EXERCISE DATA below:
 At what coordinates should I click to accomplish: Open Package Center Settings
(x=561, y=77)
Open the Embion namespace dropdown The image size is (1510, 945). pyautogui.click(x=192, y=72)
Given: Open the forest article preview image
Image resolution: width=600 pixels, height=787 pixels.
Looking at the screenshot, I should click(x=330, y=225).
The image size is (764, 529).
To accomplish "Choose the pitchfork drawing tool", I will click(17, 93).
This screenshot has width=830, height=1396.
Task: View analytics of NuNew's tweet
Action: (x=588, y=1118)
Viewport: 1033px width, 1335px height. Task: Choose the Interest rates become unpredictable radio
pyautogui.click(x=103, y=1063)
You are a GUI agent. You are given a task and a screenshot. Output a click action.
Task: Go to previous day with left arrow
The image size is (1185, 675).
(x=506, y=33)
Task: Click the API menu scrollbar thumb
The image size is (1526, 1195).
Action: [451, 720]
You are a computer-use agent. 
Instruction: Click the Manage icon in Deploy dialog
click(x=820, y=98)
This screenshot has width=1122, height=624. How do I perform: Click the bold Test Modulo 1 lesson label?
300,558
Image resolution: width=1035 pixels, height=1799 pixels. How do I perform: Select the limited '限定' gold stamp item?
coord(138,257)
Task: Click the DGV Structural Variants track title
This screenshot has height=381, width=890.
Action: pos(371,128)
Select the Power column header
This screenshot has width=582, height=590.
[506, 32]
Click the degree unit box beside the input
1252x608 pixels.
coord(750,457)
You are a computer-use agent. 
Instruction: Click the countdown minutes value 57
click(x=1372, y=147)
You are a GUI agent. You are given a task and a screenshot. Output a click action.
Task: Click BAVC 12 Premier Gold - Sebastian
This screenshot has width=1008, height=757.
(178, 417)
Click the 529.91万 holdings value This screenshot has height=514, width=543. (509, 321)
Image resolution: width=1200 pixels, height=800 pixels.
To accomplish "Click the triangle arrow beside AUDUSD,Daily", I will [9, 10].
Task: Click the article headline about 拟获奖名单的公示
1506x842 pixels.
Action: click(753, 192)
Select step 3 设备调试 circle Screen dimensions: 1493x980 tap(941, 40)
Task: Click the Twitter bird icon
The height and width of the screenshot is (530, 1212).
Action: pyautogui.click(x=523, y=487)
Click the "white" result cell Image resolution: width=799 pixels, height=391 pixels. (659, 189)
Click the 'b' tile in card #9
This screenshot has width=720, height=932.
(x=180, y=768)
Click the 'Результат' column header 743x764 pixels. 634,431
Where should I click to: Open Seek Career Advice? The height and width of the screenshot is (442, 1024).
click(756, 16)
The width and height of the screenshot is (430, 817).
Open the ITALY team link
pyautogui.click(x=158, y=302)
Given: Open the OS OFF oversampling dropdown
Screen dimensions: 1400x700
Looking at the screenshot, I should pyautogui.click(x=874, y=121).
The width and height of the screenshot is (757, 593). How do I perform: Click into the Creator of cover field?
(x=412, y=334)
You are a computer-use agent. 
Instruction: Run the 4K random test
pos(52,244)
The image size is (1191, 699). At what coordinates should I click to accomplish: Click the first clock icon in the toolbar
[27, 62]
End of EXERCISE DATA.
■ THE TASK ■
Search the material for the word "dropdown" and copy every matching line.

■ EXERCISE RESPONSE ■
Open the Embion namespace dropdown The image size is (1510, 945). pyautogui.click(x=192, y=72)
Given: Open the OS OFF oversampling dropdown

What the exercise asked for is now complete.